→ **Aim of the task**: Please restate, exactly as they appear, only the lines from the one that contains "This screenshot has height=467, width=575." to the final line of the entries, with no pictures.

━━━━━ Task material

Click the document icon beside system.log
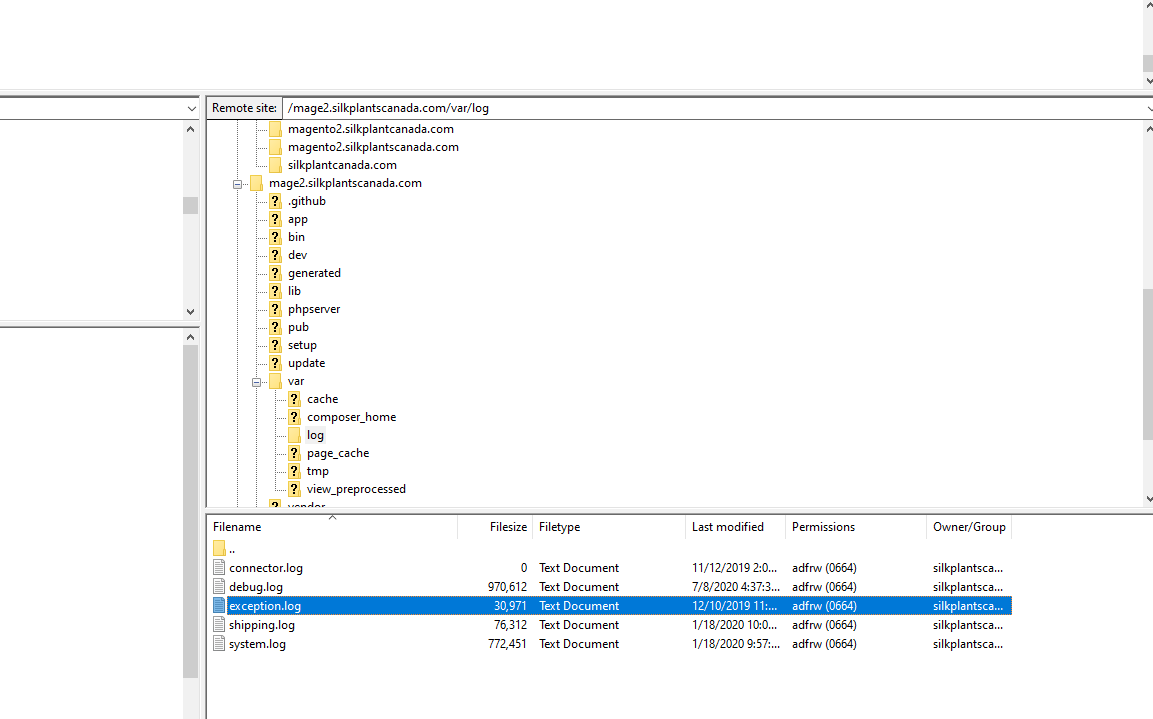This screenshot has width=1153, height=719. (218, 643)
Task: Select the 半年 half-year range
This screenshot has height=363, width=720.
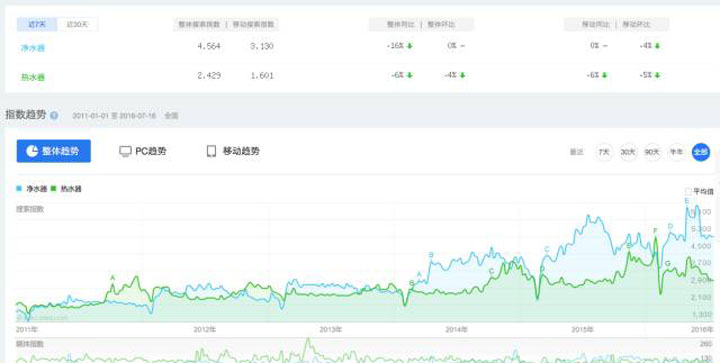Action: [676, 152]
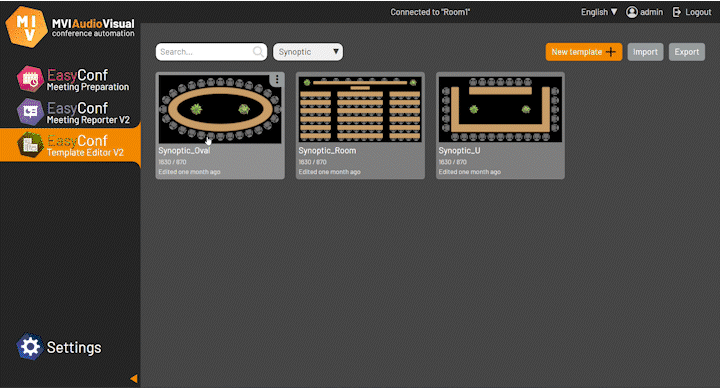This screenshot has width=720, height=388.
Task: Select EasyConf Template Editor V2 icon
Action: [30, 145]
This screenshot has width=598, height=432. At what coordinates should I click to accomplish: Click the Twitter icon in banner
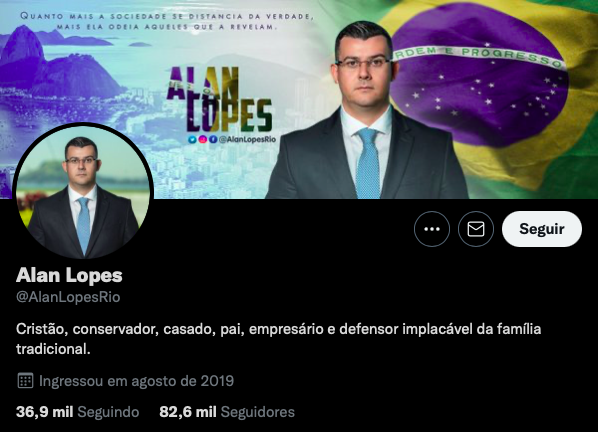(192, 140)
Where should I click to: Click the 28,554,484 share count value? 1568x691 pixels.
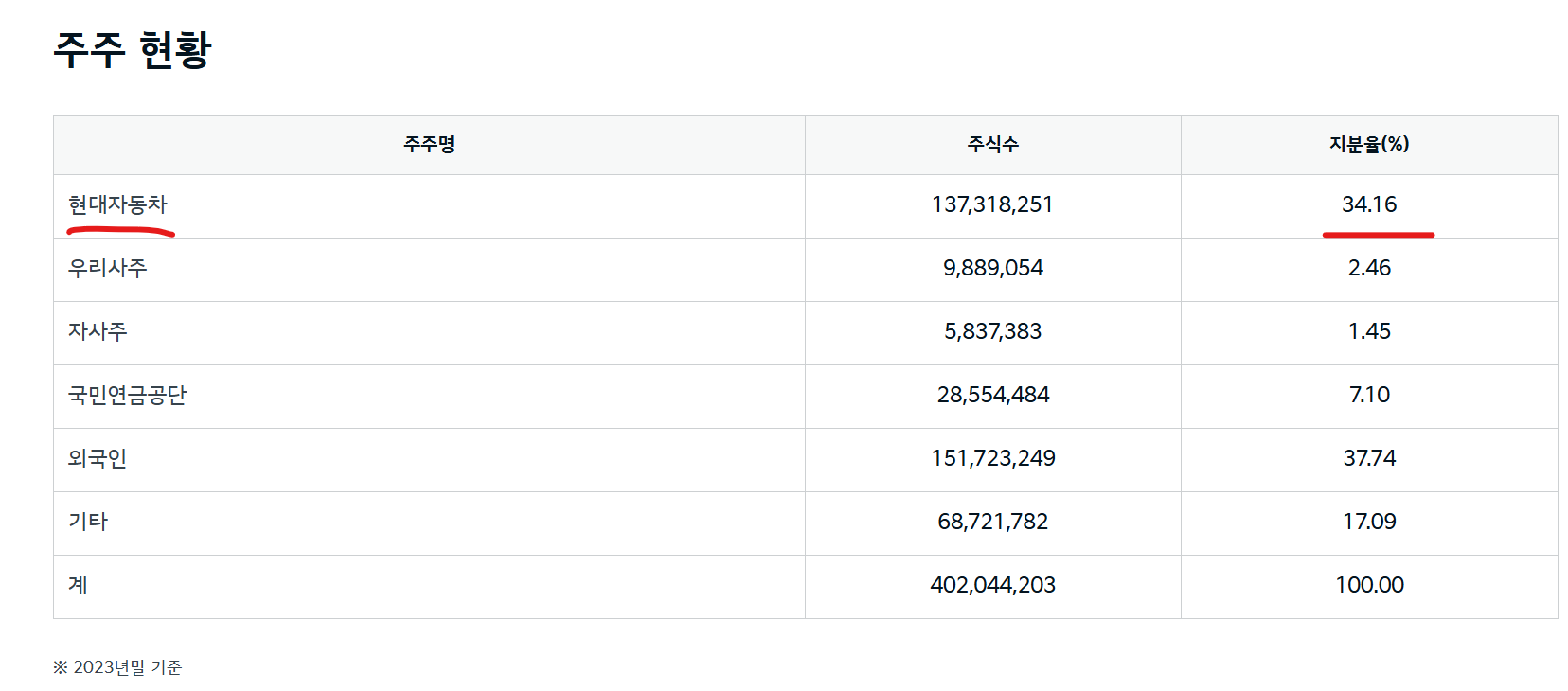(x=992, y=395)
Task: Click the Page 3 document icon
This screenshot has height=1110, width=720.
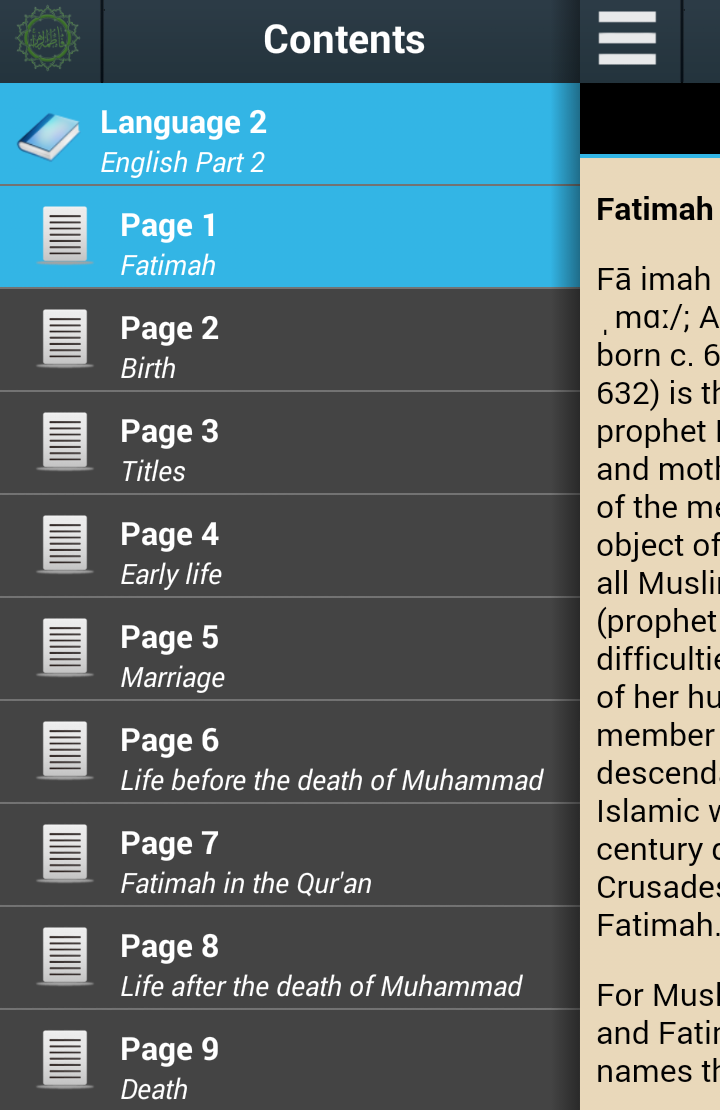Action: click(x=65, y=442)
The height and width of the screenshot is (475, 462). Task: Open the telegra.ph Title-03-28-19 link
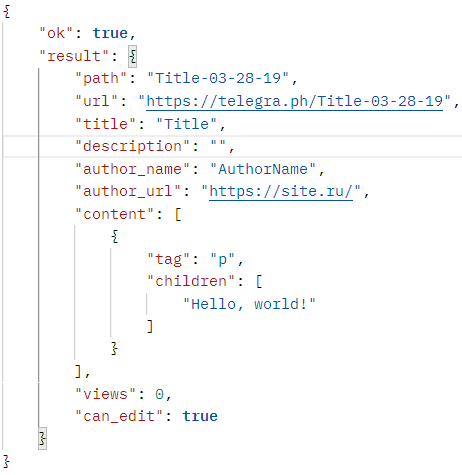tap(295, 101)
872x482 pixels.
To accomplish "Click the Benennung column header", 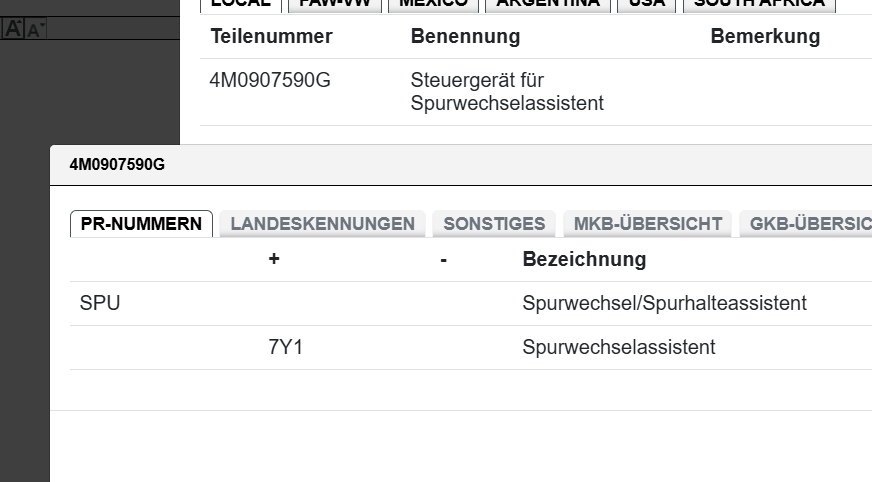I will click(x=465, y=37).
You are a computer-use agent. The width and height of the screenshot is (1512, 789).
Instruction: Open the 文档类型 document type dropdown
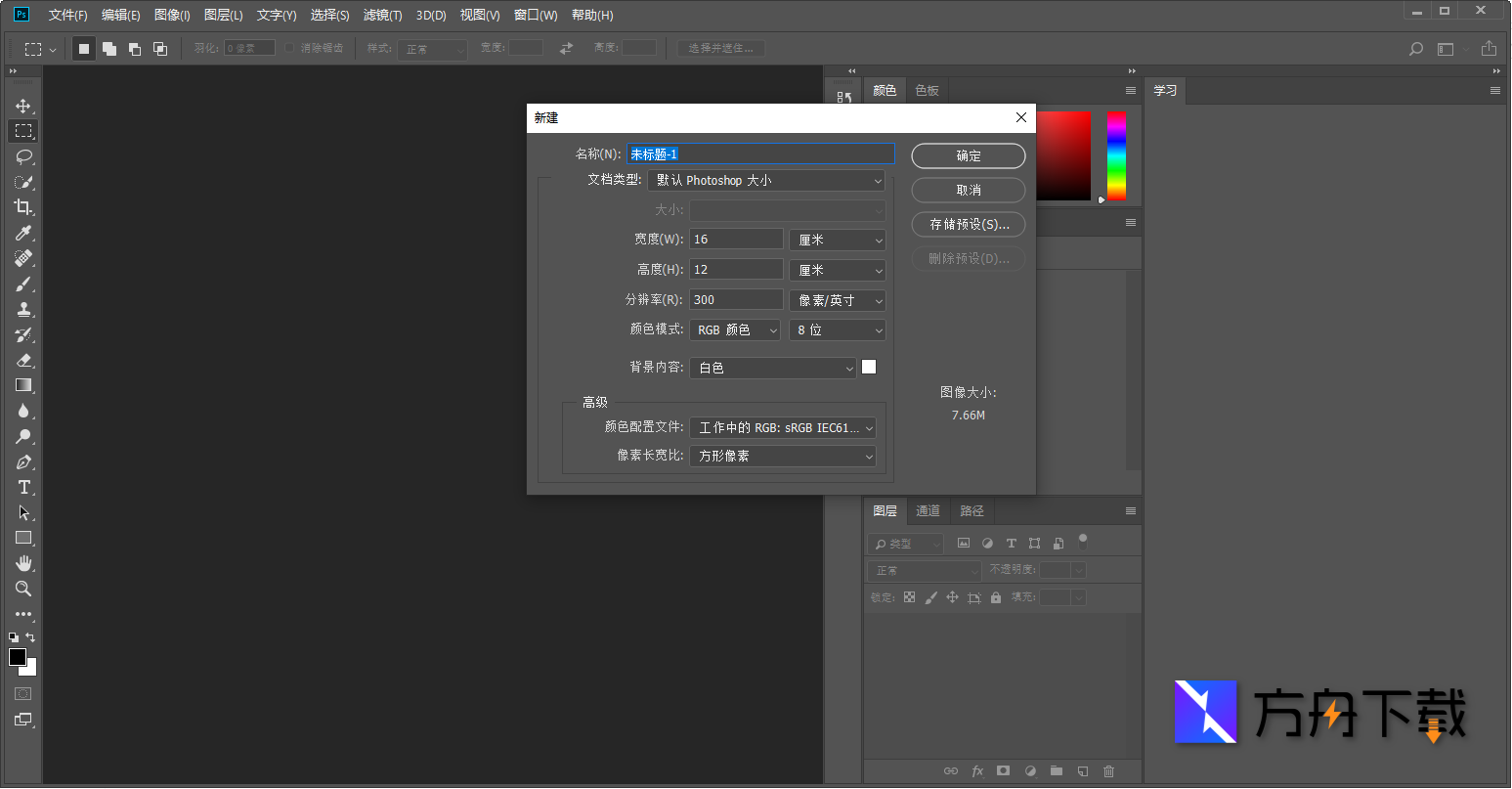tap(765, 180)
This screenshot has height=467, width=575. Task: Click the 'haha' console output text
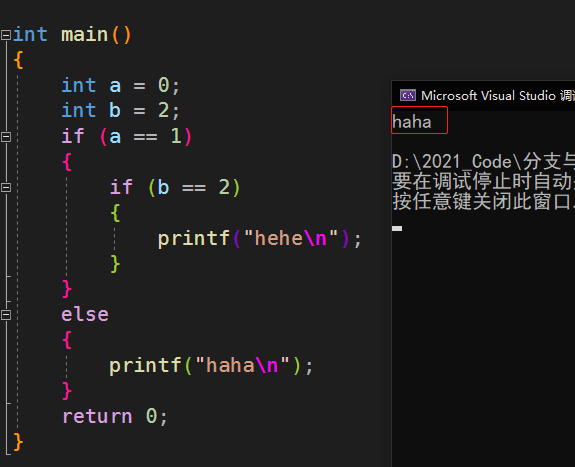411,122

━━━━━━━━━━

→ **Result for this task**:
This screenshot has height=467, width=575. Task: Click the 'haha' console output text
411,122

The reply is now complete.